Weekly Sermon Illustration: The Fruit of the Spirit

In our blog post every Monday we select a reading from the Revised Common Lectionary for the upcoming Sunday, and pair it with a Frederick Buechner reading on the same topic.

Next Sunday we will celebrate the Third Sunday after Pentecost. Here is this week’s reading from the book of Galatians:

Galatians 5:18-23

But if you are led by the Spirit, you are not subject to the law. Now the works of the flesh are obvious: fornication, impurity, licentiousness, idolatry, sorcery, enmities, strife, jealousy, anger, quarrels, dissensions, factions, envy, drunkenness, carousing, and things like these. I am warning you, as I warned you before: those who do such things will not inherit the kingdom of God. By contrast, the fruit of the Spirit is love, joy, peace, patience, kindness, generosity, faithfulness, gentleness, and self-control. There is no law against such things.

The following excerpt comes from The Faces of Jesus:

You did not have to make yourself righteous first in order to qualify for admission—in fact by their very effort to fulfill the letter of the Law, the Pharisees were continually missing its spirit—but if you would only accept the gift of God's love in humility and faith, God himself would make you loving which was, Jesus said, the fulfillment of all the Law and the prophets.

Thus it was not by being good that man was to be saved, because by himself that was just what man could not be. And when the rich young ruler called Jesus "good teacher," Jesus himself bridled under the epithet saying, "Why do you call me good? No one is good but God alone." It was not by good works that man had to win his way into the Kingdom, but like the Prodigal Son all he had to do was set his face for home and God would be there to welcome him with open arms before he even had a chance to ask forgiveness for all the years of his prodigality.

But if good works are not the cause of salvation, they are nonetheless the mark and effect of it. If the forgiven man does not become forgiving, the loved man loving, then he is only deceiving himself. "You shall know them by their fruits," Jesus says, and here Gentle Jesus Meek and Mild becomes Christ the Tiger, becomes both at once, this stern and loving man. “Every tree that does not bear good fruit is cut down and thrown into the fire,” he says, and Saint Paul is only echoing him when he writes to the Galatians, “The fruit of the Spirit is love, joy, peace, patience, kindness, goodness, faithfulness, gentleness, self-control; against such there is no law."

This then is the gospel that Jesus seems both to have proclaimed with his lips and lived with his life, not just preaching to the dispossessed of his day from a high pulpit, but coming down and acting it out by giving himself to them body and soul as if he actually enjoyed it—horrifying all Jericho by spending the night there not with the local rabbi, say, or some prominent Pharisee but with Zaccheus of all people, the crooked tax collector.
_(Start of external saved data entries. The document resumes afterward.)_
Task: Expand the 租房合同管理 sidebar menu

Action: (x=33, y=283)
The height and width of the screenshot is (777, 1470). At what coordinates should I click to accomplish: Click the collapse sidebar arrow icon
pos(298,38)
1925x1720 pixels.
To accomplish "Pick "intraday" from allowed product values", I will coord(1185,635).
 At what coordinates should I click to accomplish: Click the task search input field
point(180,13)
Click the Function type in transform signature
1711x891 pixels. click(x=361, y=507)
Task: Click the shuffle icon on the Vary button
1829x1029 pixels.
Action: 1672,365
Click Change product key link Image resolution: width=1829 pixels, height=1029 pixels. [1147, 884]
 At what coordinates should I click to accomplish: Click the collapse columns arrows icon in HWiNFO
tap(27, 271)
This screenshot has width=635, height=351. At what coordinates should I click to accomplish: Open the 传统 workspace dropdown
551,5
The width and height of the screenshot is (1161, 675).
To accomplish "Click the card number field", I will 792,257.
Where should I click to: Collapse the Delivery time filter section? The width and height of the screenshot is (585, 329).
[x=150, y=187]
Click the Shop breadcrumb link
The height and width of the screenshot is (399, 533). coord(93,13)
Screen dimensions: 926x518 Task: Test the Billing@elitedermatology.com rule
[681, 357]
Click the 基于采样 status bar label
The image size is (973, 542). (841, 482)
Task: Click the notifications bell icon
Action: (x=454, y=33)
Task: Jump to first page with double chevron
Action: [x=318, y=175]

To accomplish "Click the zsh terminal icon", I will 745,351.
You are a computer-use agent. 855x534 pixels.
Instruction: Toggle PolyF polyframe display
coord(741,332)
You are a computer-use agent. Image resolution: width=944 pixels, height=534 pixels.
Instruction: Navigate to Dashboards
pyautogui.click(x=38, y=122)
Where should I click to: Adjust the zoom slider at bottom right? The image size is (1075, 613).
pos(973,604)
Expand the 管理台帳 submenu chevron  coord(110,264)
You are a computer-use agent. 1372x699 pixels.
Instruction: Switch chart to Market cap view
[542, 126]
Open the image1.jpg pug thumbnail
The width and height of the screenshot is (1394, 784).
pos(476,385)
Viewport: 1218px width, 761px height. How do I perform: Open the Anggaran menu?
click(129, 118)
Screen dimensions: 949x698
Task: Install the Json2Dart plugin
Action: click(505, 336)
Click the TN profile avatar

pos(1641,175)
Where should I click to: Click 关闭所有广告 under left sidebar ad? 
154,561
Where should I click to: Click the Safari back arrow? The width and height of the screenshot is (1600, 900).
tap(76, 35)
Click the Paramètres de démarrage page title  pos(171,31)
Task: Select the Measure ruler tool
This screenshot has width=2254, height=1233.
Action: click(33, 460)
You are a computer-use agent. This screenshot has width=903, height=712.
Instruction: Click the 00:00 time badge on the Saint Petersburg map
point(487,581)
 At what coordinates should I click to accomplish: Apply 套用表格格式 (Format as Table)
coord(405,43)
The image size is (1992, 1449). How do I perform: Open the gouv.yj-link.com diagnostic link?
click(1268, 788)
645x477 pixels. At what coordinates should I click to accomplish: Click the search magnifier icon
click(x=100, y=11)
When Simon the Pharisee laid into him for letting a streetwalker dry his feet with her hair, Jesus said, "I tell you her sins, which are many, are forgiven, for she loved much." It is no wonder that from the very start of his ministry the forces of Jewish morality and of Roman law were both out to get him because to him the only morality that mattered was the one that sprang from the forgiven heart like fruit from the well-watered tree, and the only law he acknowledged as ultimate was the law of love.